## TASK INSTRUCTIONS
Print, word for word, only the lines from the one with "Task: Open 'RS" down to the last line of the listing below; no pictures.

****

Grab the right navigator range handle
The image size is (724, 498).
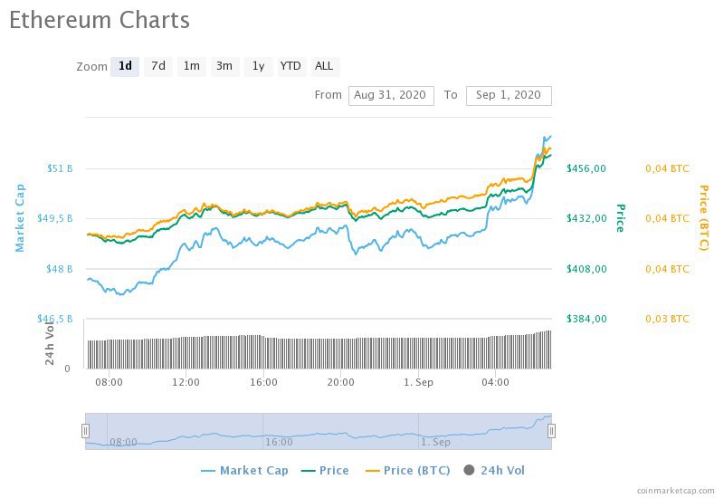[551, 431]
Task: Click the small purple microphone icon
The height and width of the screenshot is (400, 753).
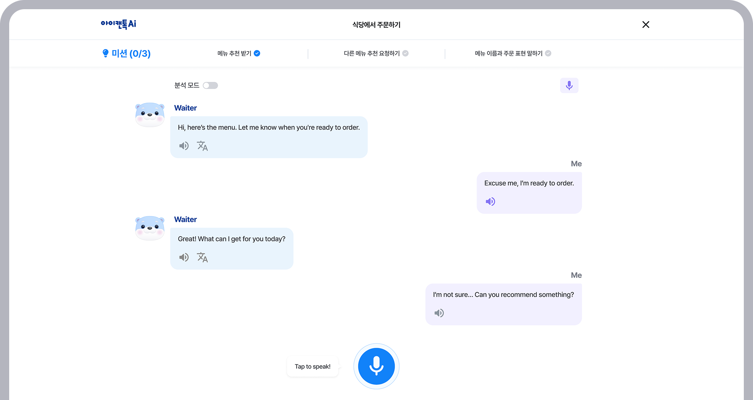Action: [x=569, y=85]
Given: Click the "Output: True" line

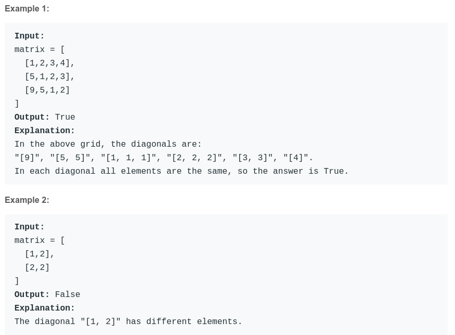Looking at the screenshot, I should click(45, 117).
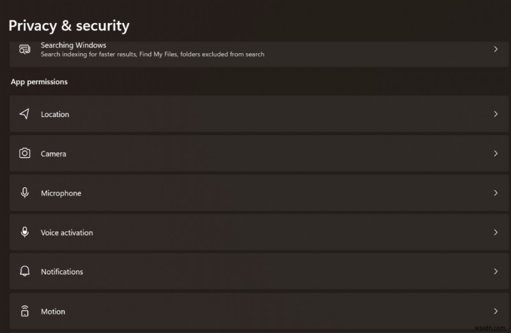This screenshot has width=511, height=333.
Task: Click the Voice activation chevron arrow
Action: (x=496, y=232)
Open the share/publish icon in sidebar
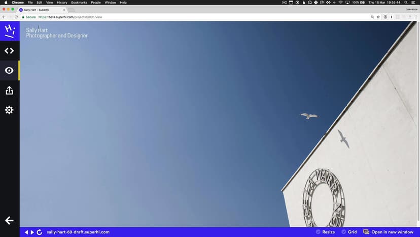420x237 pixels. pyautogui.click(x=9, y=91)
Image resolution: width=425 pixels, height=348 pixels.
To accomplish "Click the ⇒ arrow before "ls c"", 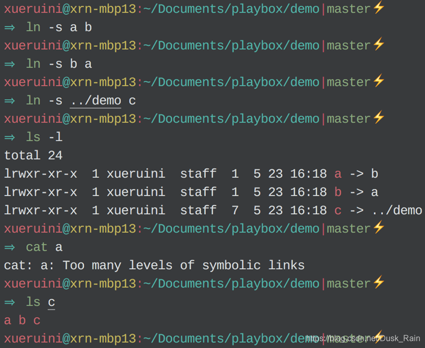I will (9, 301).
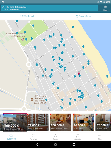
Task: Open the Filtrar filter options
Action: pos(105,8)
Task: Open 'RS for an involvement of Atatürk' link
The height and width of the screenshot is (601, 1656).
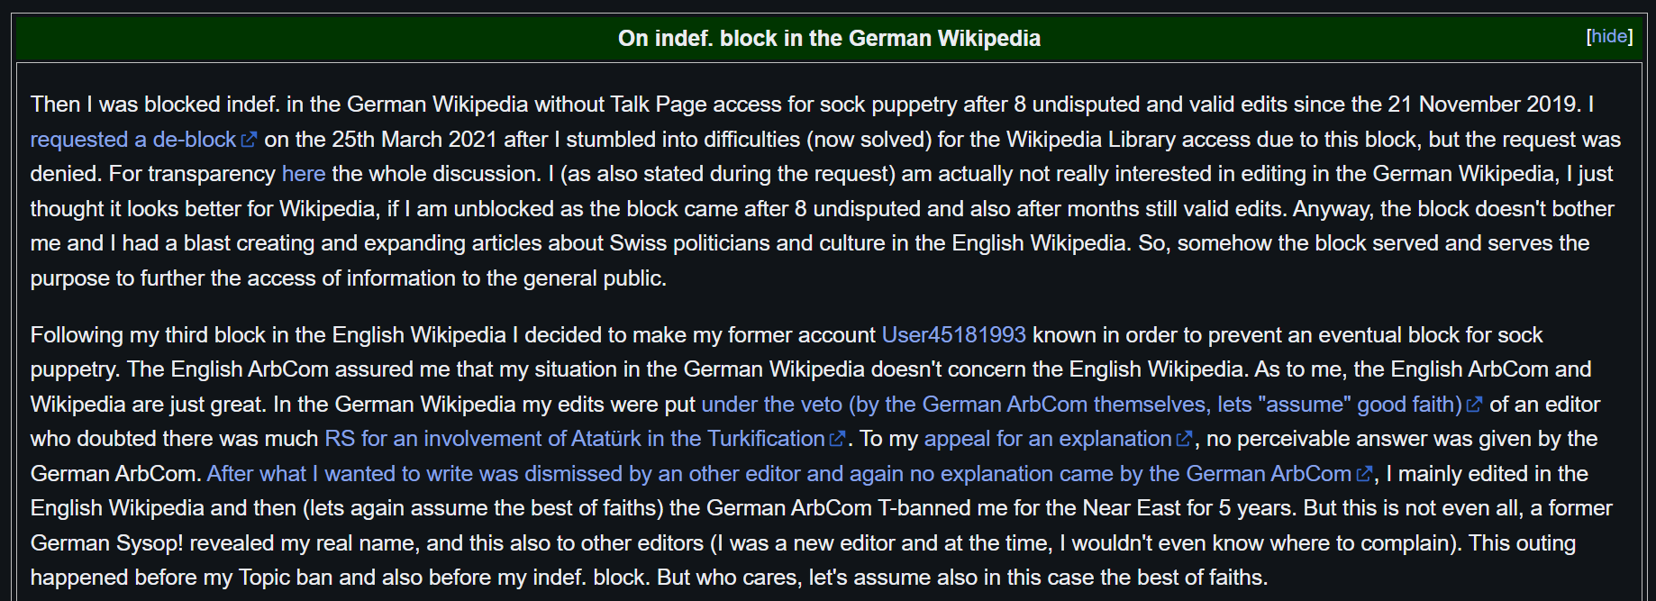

****

## ANSWER
Task: Open 'RS for an involvement of Atatürk' link
The height and width of the screenshot is (601, 1656).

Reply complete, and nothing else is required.